Other Potentially Responsible Party (“PRP”) Sites
We have been named a PRP at 32 sites on the federal government’s National Priorities List (“NPL”), at which our potential liability has not yet been settled. We have received notice from the EPA or other regulatory agencies that we may be a PRP, or PRP equivalent, at other sites, including 55 sites at which we have determined that it is probable that we have an environmental liability for which we have recorded an estimate of our potential liability in the consolidated financial statements. In cooperation with appropriate government agencies, we are currently participating in, or have participated in, a Remedial Investigation/Feasibility Study (“RI/FS”), or equivalent, at most of the identified sites, with the status of each investigation varying from site to site. At certain sites, a RI/FS has only recently begun, providing limited information, if any, relating to cost estimates, timing, or the involvement of other PRPs; whereas, at other sites, the studies are complete, remedial action plans have been chosen, or a ROD has been issued.

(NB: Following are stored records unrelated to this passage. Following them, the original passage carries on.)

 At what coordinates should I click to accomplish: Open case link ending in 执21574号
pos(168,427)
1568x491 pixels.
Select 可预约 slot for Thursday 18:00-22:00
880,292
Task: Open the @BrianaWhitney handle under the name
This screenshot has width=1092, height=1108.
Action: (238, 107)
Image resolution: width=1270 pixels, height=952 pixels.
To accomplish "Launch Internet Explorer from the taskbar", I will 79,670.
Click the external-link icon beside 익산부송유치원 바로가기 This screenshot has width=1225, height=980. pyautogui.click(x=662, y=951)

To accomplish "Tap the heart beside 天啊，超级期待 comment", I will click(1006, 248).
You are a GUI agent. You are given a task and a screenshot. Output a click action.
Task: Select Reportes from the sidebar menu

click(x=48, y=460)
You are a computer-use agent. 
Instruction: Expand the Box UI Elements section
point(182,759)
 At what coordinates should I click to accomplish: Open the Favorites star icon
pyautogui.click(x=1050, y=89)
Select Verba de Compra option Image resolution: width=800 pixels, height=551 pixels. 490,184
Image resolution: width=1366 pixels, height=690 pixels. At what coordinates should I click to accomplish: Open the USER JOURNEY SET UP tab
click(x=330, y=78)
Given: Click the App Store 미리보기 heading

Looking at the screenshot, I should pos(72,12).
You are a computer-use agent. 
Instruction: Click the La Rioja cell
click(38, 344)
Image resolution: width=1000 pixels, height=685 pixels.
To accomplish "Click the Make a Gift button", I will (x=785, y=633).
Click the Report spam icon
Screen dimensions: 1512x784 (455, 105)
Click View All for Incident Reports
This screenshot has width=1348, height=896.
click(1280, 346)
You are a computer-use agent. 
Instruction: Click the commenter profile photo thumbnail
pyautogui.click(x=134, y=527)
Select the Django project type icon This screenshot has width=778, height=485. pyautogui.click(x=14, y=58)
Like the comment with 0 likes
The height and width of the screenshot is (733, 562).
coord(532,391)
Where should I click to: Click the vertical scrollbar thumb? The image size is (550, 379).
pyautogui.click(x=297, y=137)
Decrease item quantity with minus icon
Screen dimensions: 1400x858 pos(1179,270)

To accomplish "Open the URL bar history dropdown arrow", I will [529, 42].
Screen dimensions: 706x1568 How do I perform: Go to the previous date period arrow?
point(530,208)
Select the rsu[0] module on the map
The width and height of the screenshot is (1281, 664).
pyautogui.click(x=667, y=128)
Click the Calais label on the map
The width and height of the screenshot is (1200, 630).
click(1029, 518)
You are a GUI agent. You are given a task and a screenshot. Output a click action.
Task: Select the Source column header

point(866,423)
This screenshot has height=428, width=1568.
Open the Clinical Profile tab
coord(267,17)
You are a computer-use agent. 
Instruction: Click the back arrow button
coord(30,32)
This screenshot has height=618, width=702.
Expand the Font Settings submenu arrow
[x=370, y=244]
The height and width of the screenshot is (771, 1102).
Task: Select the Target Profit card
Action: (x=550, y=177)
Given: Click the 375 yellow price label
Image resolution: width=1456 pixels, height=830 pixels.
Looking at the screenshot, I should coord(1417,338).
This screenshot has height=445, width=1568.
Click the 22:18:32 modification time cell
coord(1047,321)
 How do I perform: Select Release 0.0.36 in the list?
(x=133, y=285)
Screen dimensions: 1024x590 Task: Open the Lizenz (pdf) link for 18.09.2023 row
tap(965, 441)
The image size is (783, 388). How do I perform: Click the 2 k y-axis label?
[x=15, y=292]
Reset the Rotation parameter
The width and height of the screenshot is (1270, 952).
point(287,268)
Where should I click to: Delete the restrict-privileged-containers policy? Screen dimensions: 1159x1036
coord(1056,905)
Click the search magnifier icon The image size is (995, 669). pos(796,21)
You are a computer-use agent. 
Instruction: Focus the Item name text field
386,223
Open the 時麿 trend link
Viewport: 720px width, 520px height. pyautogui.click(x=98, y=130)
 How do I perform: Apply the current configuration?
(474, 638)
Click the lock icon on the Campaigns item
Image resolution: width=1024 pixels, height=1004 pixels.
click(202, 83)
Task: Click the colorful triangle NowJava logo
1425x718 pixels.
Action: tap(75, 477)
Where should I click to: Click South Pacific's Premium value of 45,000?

One site where FMC is listed as a PRP is the Portland Harbor Superfund Site (“Portland Harbor”), that includes the river and sediments of a 12 mile section of the lower reach of the Willamette River in Portland, Oregon that runs through an industrialized area. Portland Harbor is listed on the NPL. FMC formerly owned and operated a manufacturing site adjacent to this section of the river and has since sold its interest in this business. Currently, FMC and 70 other parties including the current owner of the former FMC site are involved in a non-judicial allocation process to determine each party’s respective share of the cleanup costs. FMC and several other parties have been sued by the Confederated Bands and Tribes of the Yakama Nation for reimbursement of cleanup costs and the costs of performing a natural damage assessment. Based on the information known to date, we are unable to develop a reasonable estimate of our potential exposure of loss at this time. We intend to defend this matter.
On January 6, 2017, EPA issued its Record of Decision (“ROD”) for the Portland Harbor Superfund Site. Any potential liability to FMC will represent a portion of the costs of the remedy the EPA has selected for Portland Harbor. Based on the current information available in the ROD as well as the large number of responsible parties for the Superfund Site, we are unable to develop a reasonable estimate of our potential exposure for Portland Harbor at this time. We have no reason to believe that the ultimate resolution of our potential obligations at Portland Harbor will have a material adverse effect on our consolidated financial position, liquidity or results of operations. However, adverse results in the outcome of the EPA allocation could have a material adverse effect on our consolidated financial position, results of operations in any one reporting period, or liquidity.